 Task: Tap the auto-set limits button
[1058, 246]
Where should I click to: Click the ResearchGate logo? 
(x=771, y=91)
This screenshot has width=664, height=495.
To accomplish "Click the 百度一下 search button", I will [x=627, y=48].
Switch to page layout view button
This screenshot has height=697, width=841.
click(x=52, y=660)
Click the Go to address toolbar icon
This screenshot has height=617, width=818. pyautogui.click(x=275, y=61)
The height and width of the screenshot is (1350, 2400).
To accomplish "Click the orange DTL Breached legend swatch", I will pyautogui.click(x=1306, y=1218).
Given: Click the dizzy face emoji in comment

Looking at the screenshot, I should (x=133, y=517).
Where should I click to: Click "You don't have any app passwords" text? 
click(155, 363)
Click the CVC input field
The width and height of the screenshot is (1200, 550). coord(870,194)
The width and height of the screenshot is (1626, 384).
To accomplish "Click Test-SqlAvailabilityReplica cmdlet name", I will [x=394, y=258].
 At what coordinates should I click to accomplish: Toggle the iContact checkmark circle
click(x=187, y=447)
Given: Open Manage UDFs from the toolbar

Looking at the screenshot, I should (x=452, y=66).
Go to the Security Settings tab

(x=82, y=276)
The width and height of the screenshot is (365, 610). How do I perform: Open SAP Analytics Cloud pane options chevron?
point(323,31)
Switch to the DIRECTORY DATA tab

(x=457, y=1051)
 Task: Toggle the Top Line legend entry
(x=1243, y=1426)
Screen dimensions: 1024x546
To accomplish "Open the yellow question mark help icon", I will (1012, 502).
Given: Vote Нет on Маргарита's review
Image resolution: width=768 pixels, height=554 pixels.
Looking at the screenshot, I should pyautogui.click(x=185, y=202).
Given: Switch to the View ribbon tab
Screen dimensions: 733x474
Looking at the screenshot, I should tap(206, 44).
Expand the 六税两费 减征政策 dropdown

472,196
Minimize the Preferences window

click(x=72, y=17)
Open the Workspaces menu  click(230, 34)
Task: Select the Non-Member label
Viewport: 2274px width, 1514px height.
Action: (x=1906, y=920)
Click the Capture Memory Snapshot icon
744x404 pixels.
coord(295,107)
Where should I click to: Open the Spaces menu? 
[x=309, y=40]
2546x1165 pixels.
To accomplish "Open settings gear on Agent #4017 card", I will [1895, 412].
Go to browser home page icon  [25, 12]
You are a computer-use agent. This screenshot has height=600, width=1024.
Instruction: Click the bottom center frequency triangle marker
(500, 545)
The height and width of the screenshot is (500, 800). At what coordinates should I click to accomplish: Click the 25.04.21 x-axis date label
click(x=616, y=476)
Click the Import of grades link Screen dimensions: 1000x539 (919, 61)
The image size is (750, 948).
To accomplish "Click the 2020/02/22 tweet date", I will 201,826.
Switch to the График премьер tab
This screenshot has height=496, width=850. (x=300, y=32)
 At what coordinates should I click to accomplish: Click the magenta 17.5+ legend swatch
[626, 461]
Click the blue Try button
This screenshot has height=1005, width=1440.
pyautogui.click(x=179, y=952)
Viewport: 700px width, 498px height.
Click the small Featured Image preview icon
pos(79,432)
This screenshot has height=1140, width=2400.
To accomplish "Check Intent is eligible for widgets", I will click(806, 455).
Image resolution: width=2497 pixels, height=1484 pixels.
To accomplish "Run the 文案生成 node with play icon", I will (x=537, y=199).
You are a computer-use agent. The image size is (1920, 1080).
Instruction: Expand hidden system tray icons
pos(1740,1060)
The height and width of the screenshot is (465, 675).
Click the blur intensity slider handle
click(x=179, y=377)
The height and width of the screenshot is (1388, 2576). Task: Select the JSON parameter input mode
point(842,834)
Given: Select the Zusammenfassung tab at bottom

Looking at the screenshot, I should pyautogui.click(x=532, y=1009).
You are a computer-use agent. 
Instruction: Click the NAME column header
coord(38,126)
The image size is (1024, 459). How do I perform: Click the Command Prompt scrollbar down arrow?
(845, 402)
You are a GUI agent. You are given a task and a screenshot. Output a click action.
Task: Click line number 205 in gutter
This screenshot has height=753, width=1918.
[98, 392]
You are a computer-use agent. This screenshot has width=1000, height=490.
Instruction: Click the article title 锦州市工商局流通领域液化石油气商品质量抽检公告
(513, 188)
----------
### What you need to do
Please copy every one of the items above character for character.

### Task result
 Task: Tap the auto-set limits button
[1058, 246]
Where should I click to: Click the ResearchGate logo? 
(x=771, y=91)
This screenshot has width=664, height=495.
To accomplish "Click the 百度一下 search button", I will [x=627, y=48].
Switch to page layout view button
This screenshot has height=697, width=841.
click(x=52, y=660)
Click the Go to address toolbar icon
This screenshot has height=617, width=818. pyautogui.click(x=275, y=61)
The height and width of the screenshot is (1350, 2400).
To accomplish "Click the orange DTL Breached legend swatch", I will pyautogui.click(x=1306, y=1218).
Given: Click the dizzy face emoji in comment

Looking at the screenshot, I should (x=133, y=517).
Where should I click to: Click "You don't have any app passwords" text? 
click(155, 363)
Click the CVC input field
The width and height of the screenshot is (1200, 550). coord(870,194)
The width and height of the screenshot is (1626, 384).
To accomplish "Click Test-SqlAvailabilityReplica cmdlet name", I will [x=394, y=258].
 At what coordinates should I click to accomplish: Toggle the iContact checkmark circle
click(x=187, y=447)
Given: Open Manage UDFs from the toolbar

Looking at the screenshot, I should (x=452, y=66).
Go to the Security Settings tab

(x=82, y=276)
The width and height of the screenshot is (365, 610). How do I perform: Open SAP Analytics Cloud pane options chevron?
point(323,31)
Switch to the DIRECTORY DATA tab

(x=457, y=1051)
 Task: Toggle the Top Line legend entry
(x=1243, y=1426)
Screen dimensions: 1024x546
To accomplish "Open the yellow question mark help icon", I will (1012, 502).
Given: Vote Нет on Маргарита's review
Image resolution: width=768 pixels, height=554 pixels.
Looking at the screenshot, I should pyautogui.click(x=185, y=202).
Given: Switch to the View ribbon tab
Screen dimensions: 733x474
Looking at the screenshot, I should tap(206, 44).
Expand the 六税两费 减征政策 dropdown

472,196
Minimize the Preferences window

click(x=72, y=17)
Open the Workspaces menu  click(230, 34)
Task: Select the Non-Member label
Viewport: 2274px width, 1514px height.
Action: (x=1906, y=920)
Click the Capture Memory Snapshot icon
744x404 pixels.
coord(295,107)
Where should I click to: Open the Spaces menu? 
[x=309, y=40]
2546x1165 pixels.
To accomplish "Open settings gear on Agent #4017 card", I will [1895, 412].
Go to browser home page icon  [25, 12]
You are a computer-use agent. This screenshot has height=600, width=1024.
Instruction: Click the bottom center frequency triangle marker
(500, 545)
The height and width of the screenshot is (500, 800). At what coordinates should I click to accomplish: Click the 25.04.21 x-axis date label
click(x=616, y=476)
Click the Import of grades link Screen dimensions: 1000x539 (919, 61)
The image size is (750, 948).
To accomplish "Click the 2020/02/22 tweet date", I will 201,826.
Switch to the График премьер tab
This screenshot has height=496, width=850. (x=300, y=32)
 At what coordinates should I click to accomplish: Click the magenta 17.5+ legend swatch
[626, 461]
Click the blue Try button
This screenshot has height=1005, width=1440.
pyautogui.click(x=179, y=952)
Viewport: 700px width, 498px height.
Click the small Featured Image preview icon
pos(79,432)
This screenshot has height=1140, width=2400.
To accomplish "Check Intent is eligible for widgets", I will click(806, 455).
Image resolution: width=2497 pixels, height=1484 pixels.
To accomplish "Run the 文案生成 node with play icon", I will (x=537, y=199).
You are a computer-use agent. The image size is (1920, 1080).
Instruction: Expand hidden system tray icons
pos(1740,1060)
The height and width of the screenshot is (465, 675).
Click the blur intensity slider handle
click(x=179, y=377)
The height and width of the screenshot is (1388, 2576). Task: Select the JSON parameter input mode
point(842,834)
Given: Select the Zusammenfassung tab at bottom

Looking at the screenshot, I should pyautogui.click(x=532, y=1009).
You are a computer-use agent. 
Instruction: Click the NAME column header
coord(38,126)
The image size is (1024, 459). How do I perform: Click the Command Prompt scrollbar down arrow?
(845, 402)
You are a GUI agent. You are given a task and a screenshot. Output a click action.
Task: Click line number 205 in gutter
This screenshot has height=753, width=1918.
[98, 392]
You are a computer-use agent. This screenshot has width=1000, height=490.
Instruction: Click the article title 锦州市工商局流通领域液化石油气商品质量抽检公告
(513, 188)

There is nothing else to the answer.